Face aux familles, c’est tout un système qui s’organise pour limiter les condamnations des policiers, quand il y en a. « Il faut que la famille de Nahel soit préparée à cela. À ce poids des institutions, et notamment la justice, qui ne veut pas résoudre les crimes policiers et racistes », explique Amal Bentounsi, fondatrice du collectif Urgence notre police assassine. Qu’est-ce qu’il reste quand la justice, la police, les médias se retournent contre vous ? « L’espoir que la lutte paie, l’espoir que les victimes qui subissent ces violences n’abdiquent pas », explique-t-elle, en colère face à cette époque où les habitants des quartiers populaires sont qualifiés de « nuisibles » par Alliance, et où un policier tueur pourrait devenir millionnaire.

 Il faut que la famille de Nahel soit préparée à cela. À ce poids des institutions.

Amal Bentounsi

« Justice pour Nahel », « Justice pour Adama », « Justice pour Wissam », « Justice pour Gaye Camara ». Les prénoms s’additionnent dans la liste. Inexorablement. Derrière ces slogans, les familles se battent. Pour Assa Traoré, le choix de fonder un collectif, dont ses proches sont au centre, est apparu évident. « C’est plus sincère, plus fort. On voulait montrer que les familles ne se laissaient plus faire », explique-t-elle. Une forme de politisation d’un groupe dont les institutions espèrent le calme silence du deuil. « C’est une lutte contre la déshumanisation organisée par l’État. De la famille victime, mais de toutes les potentielles victimes de la police, à qui l’État donne un permis de tuer », ajoute-t-elle.

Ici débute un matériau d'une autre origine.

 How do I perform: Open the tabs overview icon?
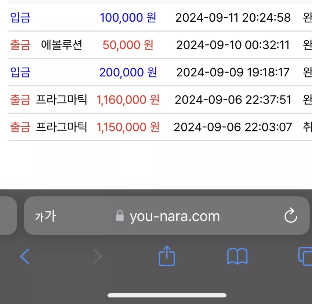pos(305,256)
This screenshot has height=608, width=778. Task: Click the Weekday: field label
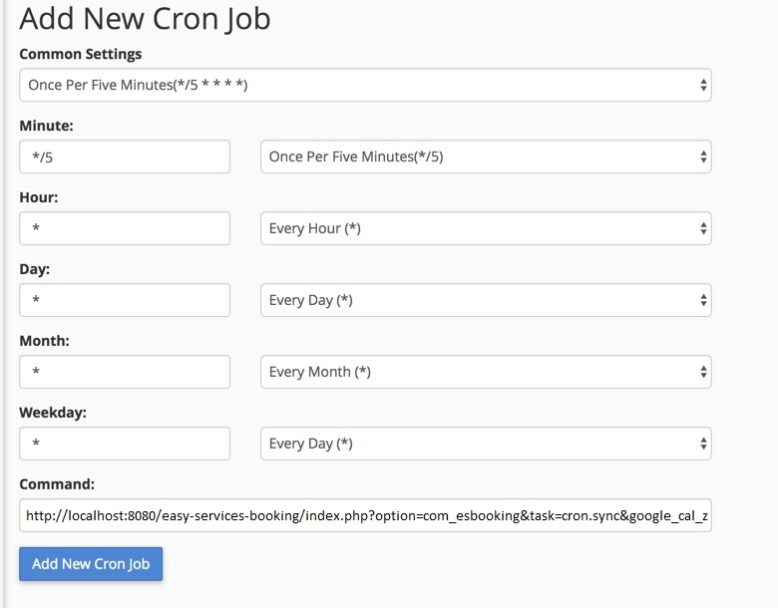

Dans l’excellent documentaire réalisé par Inès Belgacem, Violences policières, le combat des familles, Mahamadou Camara, le frère de Gaye, tué par la police d’Épinay-sur-Seine en 2018, évoque cette forme de combat de toute une lignée : « Nous, on s’est tous engagés. Ça nous est tombé dessus. » On les voit, lui et son frère, animer un atelier avec des jeunes autour du rapport entre police et citoyens. Mais une fois le drame arrivé, avec les dizaines de caméras qui scrutent leurs lendemains, au quotidien, les familles doivent composer. « Chez moi, j’explique à mes enfants que leur oncle a été tué par trois gendarmes. Je leur apprends aussi qu’il faut faire attention. Qu’il faut sortir avec ses papiers. De m’appeler s’ils ont un souci avec la police. C’est normal, ça ? », interroge Assa Traoré.